Les points sur les « i ». « Nous n’avons pas créé la fonction publique pour les fonctionnaires. Nous n’avons pas créé l’ENA pour les énarques », a rappelé sans ambages le ministre de l’action et des comptes publics, Gérald Darmanin, aux élèves de l’Ecole nationale d’administration, à Strasbourg, vendredi 14 septembre. « Voici quelques semaines, j’ai été invité à intervenir devant quelques-uns de vos camarades d’une promotion précédente à qui on a dit, ô drame, qu’ils devaient servir la République lorsqu’elle avait besoin d’eux. J’ai appris que quelques-uns avaient été choqués. J’espère que ce sera le seul choc de leur vie », a-t-il ironisé.

Les locaux feutrés de l’école résonnent rarement de propos aussi tranchés. Mais Gérald Darmanin n’est pas très content de l’accueil réservé par les énarques à l’une des mesures annoncées par le premier ministre, en février. Deux ans après être sortis de l’ENA, avait déclaré Edouard Philippe, les meilleurs élèves, ceux intégrés dans les « grands corps » (Conseil d’Etat, Cour des comptes, inspections), seront affectés à des missions jugées prioritaires : plan pauvreté, RSA, énergies renouvelables, etc. De fait, une quinzaine de jeunes énarques prennent ces jours-ci leurs fonctions aux quatre coins de la République. Qui en Guyane, qui à Fessenheim (Haut-Rhin), ou qui en Bretagne.

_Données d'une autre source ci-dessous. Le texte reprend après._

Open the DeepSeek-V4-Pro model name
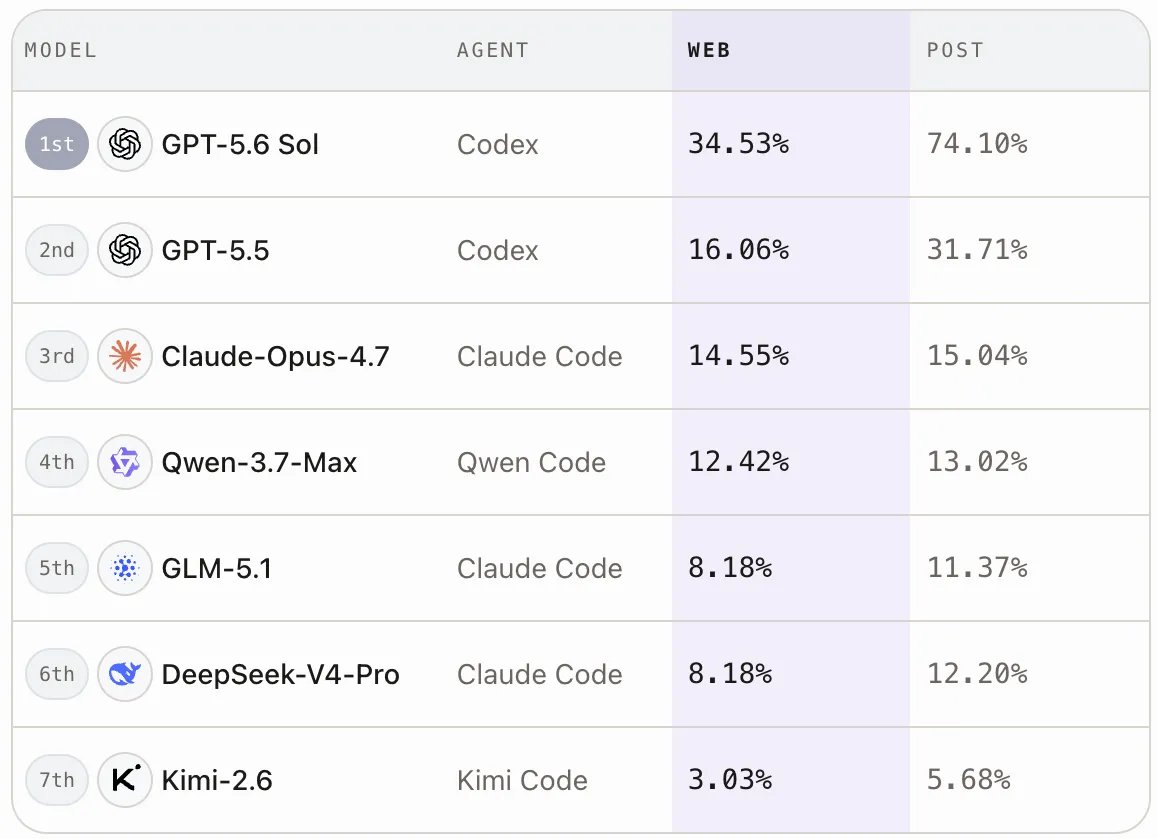The width and height of the screenshot is (1158, 839). pyautogui.click(x=281, y=674)
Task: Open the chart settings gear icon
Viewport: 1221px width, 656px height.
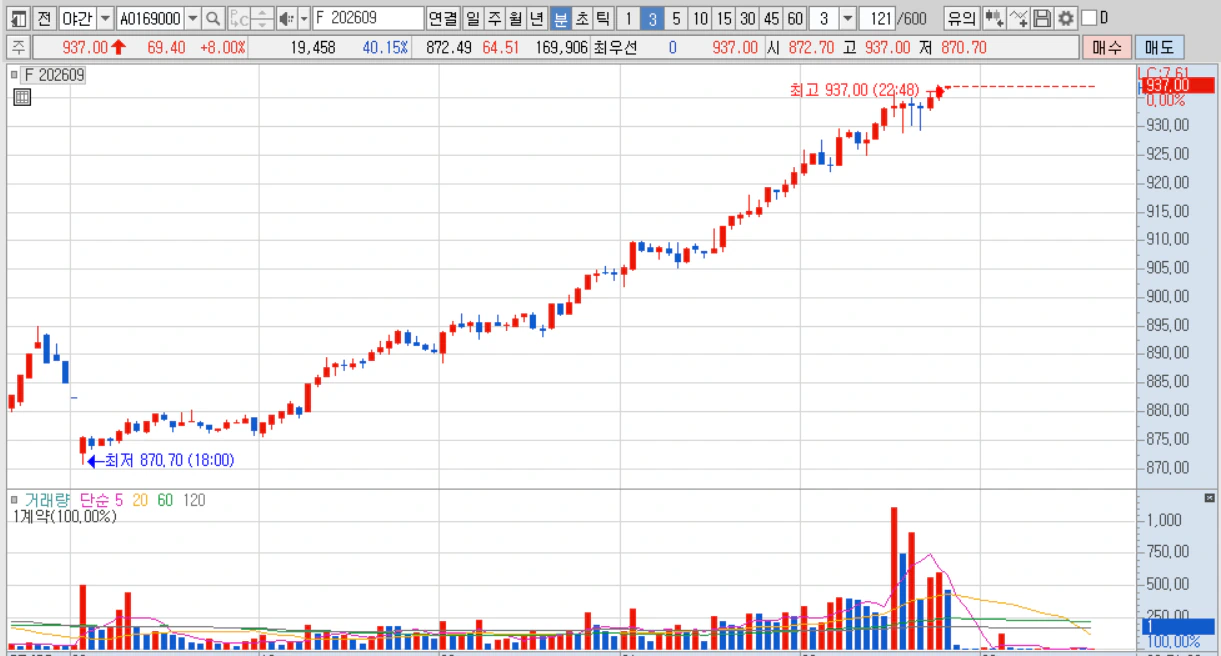Action: [x=1066, y=18]
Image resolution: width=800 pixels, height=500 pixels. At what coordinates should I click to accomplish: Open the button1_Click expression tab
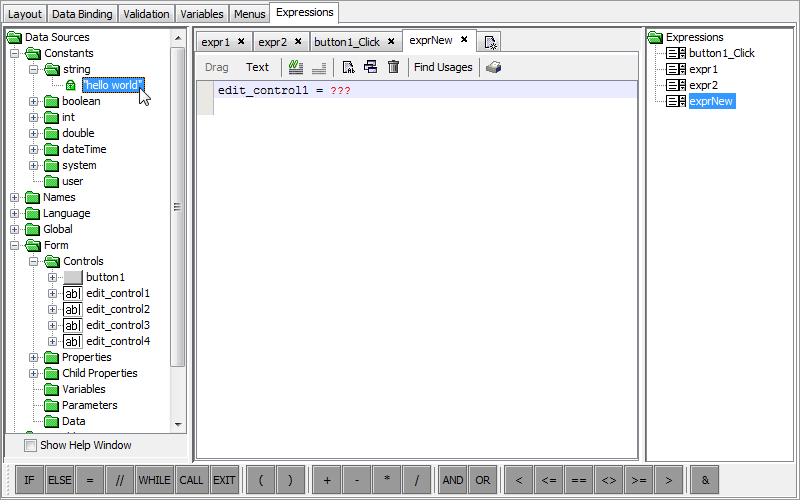click(x=346, y=42)
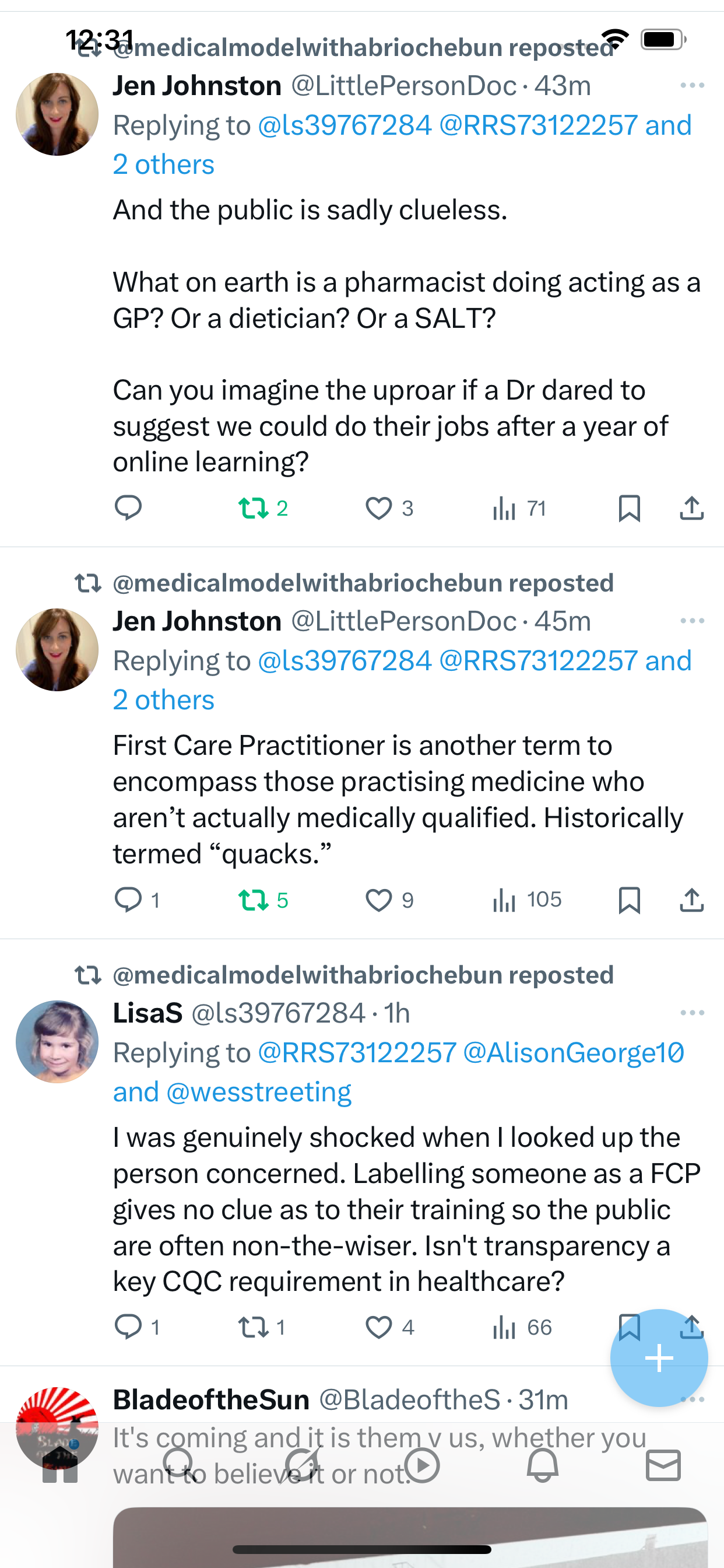Tap the floating compose plus button
The height and width of the screenshot is (1568, 724).
pos(659,1357)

« Ton inutilement agressif »

Or, les élèves de la promotion « Churchill », qui inaugurent le dispositif, n’étaient visiblement pas très allants. Lorsque Gérald Darmanin a découvert que ces derniers avaient tous choisi des missions à Paris, son sang n’a fait qu’un tour. Il leur a dit sans détour sa façon de penser en juin, en inaugurant une journée de formation à Paris. La séance a été « tendue », rapporte une participante, qui évoque « un ton inutilement agressif ». « C’est bon signe qu’ils aient été choqués », rétorque aujourd’hui M. Darmanin.

Lequel a donc enfoncé le clou à Strasbourg : « Il n’y a pas de noblesse particulière, il n’y a que des exigences à servir la République. Vous êtes mis à la disposition du gouvernement pour servir le pays. » Principe cardinal d’un pouvoir macronien qui, s’appuyant sur la haute fonction publique, exige d’elle une docilité sans faille. Sauf que, répondent de jeunes énarques potentiellement concernés par la mesure, à la Cour des comptes ou au Conseil d’Etat, les fonctionnaires sont des magistrats. Et, dit l’un, « les magistrats ne sont pas là pour obéir au gouvernement ».